The problem with the A-pillar, particularly the one on the passenger's side, is that it blocks your view from about 1 o'clock to 2 o'clock, as they would say in old-fighter plane parlance.

This image is from a Wikipedia page which explains the concept well.

The problem is, if you don't STOP at a stop sign, and there is a car coming the other way, the other car, as it travels, will remain in this A-pillar blind spot - if you are rolling or running the stop sign - until it finally "emerges from nowhere" when it gets close enough that it is no longer obscured by your A-pillar, at which point a collision is inevitable.

And if the "other car" is a bicycle, well, too bad for him!

I know this, because as a youth, I ran a stop sign, and a "car came from nowhere" and hit me.  But of course, if I had come to a complete stop, my A-pillar would have stopped, and the "car from nowhere" would have materialized very quickly.  It is the relative movement of the two cars that keeps the one car obscured by the A-pillar.  And geometrically, this is not an oddball occurrence, but a predictable, repeatable event.

And yet, I see this effect happen all the time.  The other day, I was riding my bicycle and a fellow decided to "cut the corner" making a left turn.  His A-pillar neatly blocked the view around the corner, and unfortunately, I was at the stop sign on my bicycle when he nearly hit me head on.  Only when he made the turn did a bicycle "suddenly appear" in front of him.  The A-pillar is also a good reason to "square your turns" rather than being lazy and cutting corners (quite literally) because you don't want to turn the steering wheel more than a half turn.

As I noted in my Speeding posting, speeding really is a loser's game.  You get tickets, and they ratchet up your insurance rates.  But running or rolling stop signs is even worse in many cases, as it creates a real risk of collision - and most collisions happen at intersections because of this sort of behavior.

Full and Complete Stop - that's the law.  Look Left.  Look Right.  Look Left, Look Right again.  Then turn or proceed carefully, squaring your turn.  Your head is on a swivel - use it.  And it never hurts to "look around" the A-pillar by craning your neck.

People who drive in a static mode - never moving their body, turning their head, etc., end up getting into accidents more often, as they do not "see" traffic around them - because they don't try to see.  And if they like to roll stop signs, an eventual collision is inevitable.

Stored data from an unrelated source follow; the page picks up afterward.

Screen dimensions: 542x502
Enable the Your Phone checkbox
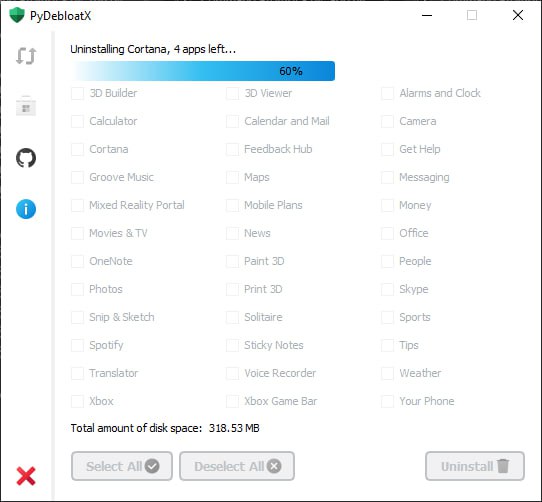(x=387, y=401)
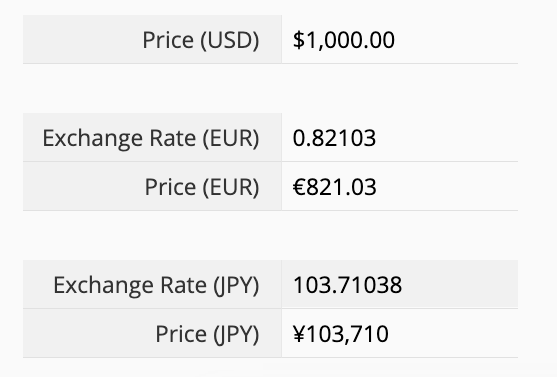Select the €821.03 price value
The image size is (557, 377).
pyautogui.click(x=334, y=187)
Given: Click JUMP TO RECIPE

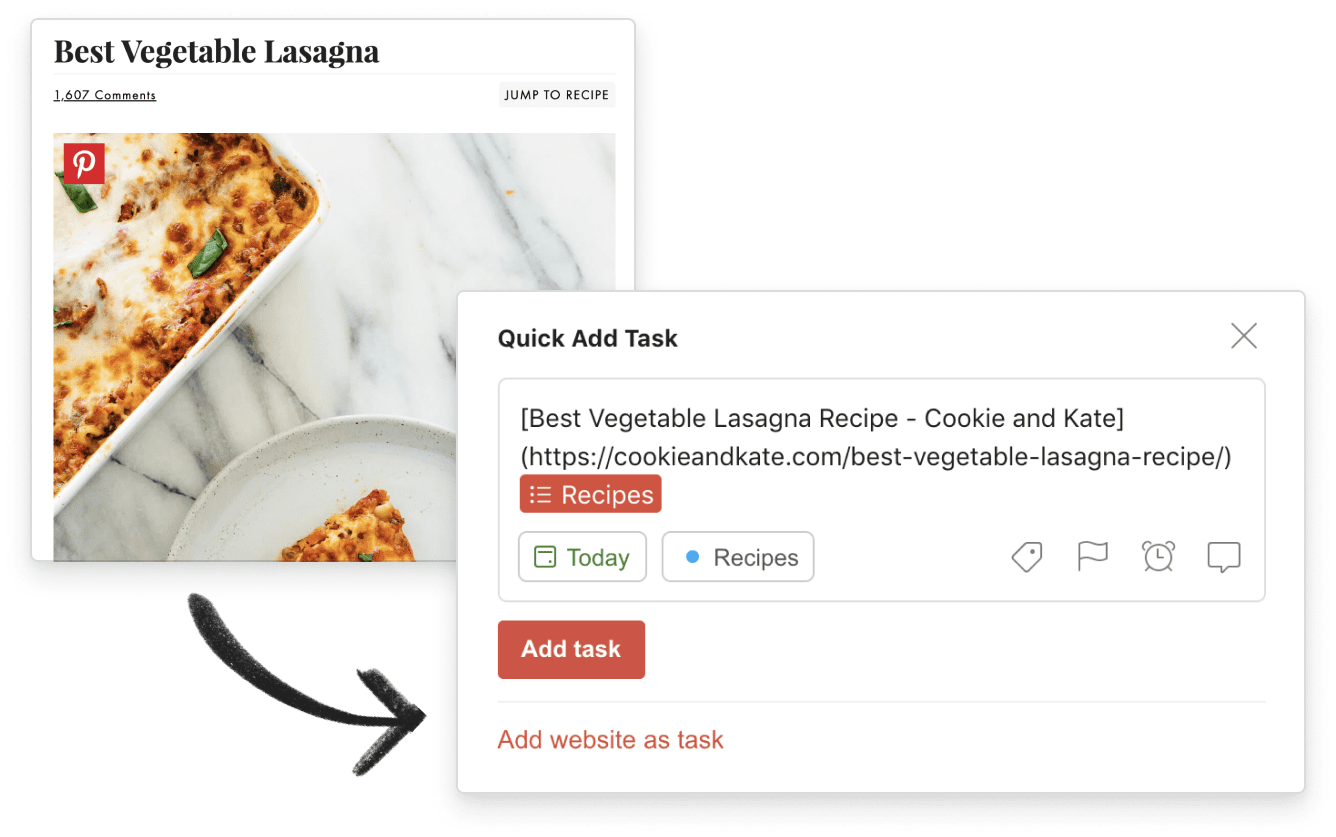Looking at the screenshot, I should 556,94.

Sloppy driving habits are more than annoying or a source of tickets, they are dangerous as well.

Of course, it pays to drive defensively.  If you are approaching an intersection, look for cars rolling the stop sign and honk your horn and prepare to take evasive action accordingly, if you think you are in their "  blind zone" .

We live on an island of 600 homes with our own State Police substation.  They issue over 200 tickets and warnings a month for speeding, failure to stop, and failure to wear seatbelts - and at least one or two DUIs.  We are well-policed here, and I make sure to obey every traffic law.  Our speed limit has a maximum of 35 mph.  And yet, every month, there are a few traffic accidents.

And most all of them are easily preventable by coming to a full and complete stop.

If you can 100% foolproof avoid a a typical accident scenario simply by doing one thing, why not do it?  Stop rolling stops!

And don't get me started on left turns....  two wrongs don't make a right, but three rights make a left!